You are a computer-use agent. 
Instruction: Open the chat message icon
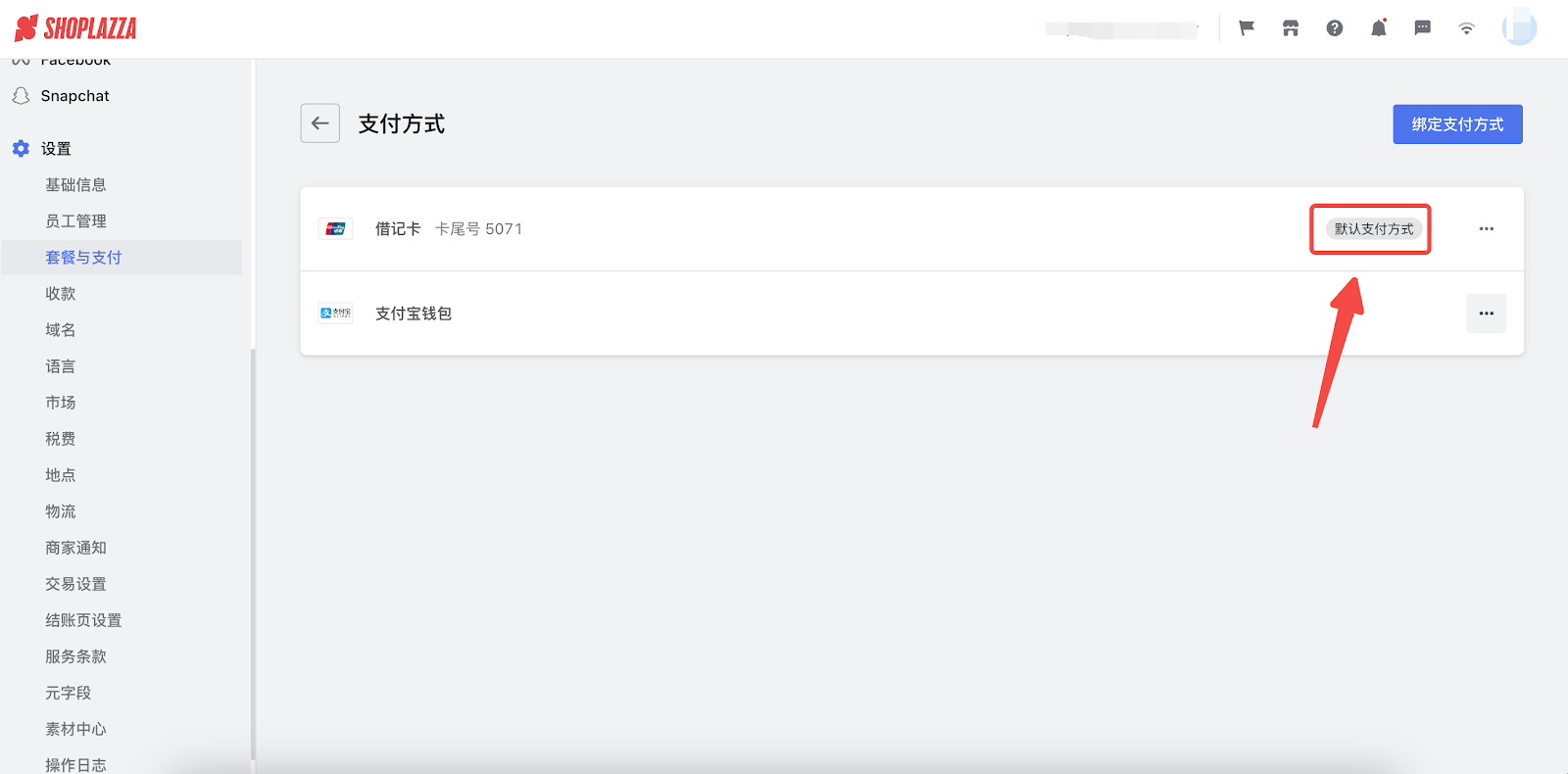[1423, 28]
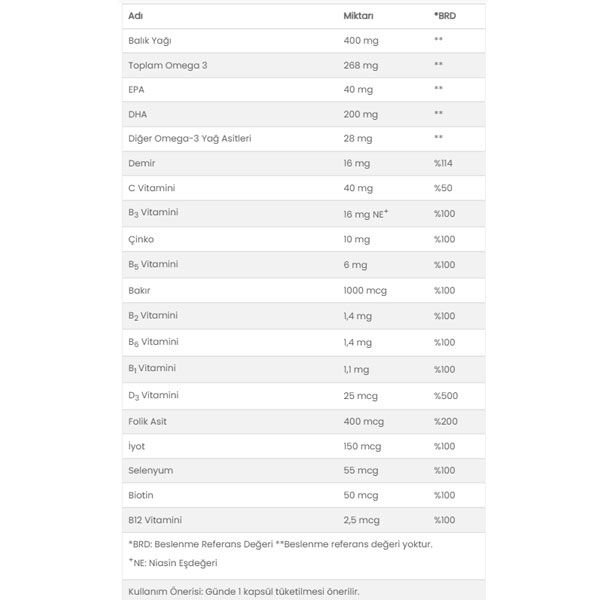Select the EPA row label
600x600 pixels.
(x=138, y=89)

■ ■ ■ ■ ■

* _About this task_:
Could you reproduce the data above exactly, without its pictures?

* _Result of the exercise_:
You are a computer-use agent. 
Instruction: Open the chat message icon
[1423, 28]
Select the EPA row label
600x600 pixels.
(x=138, y=89)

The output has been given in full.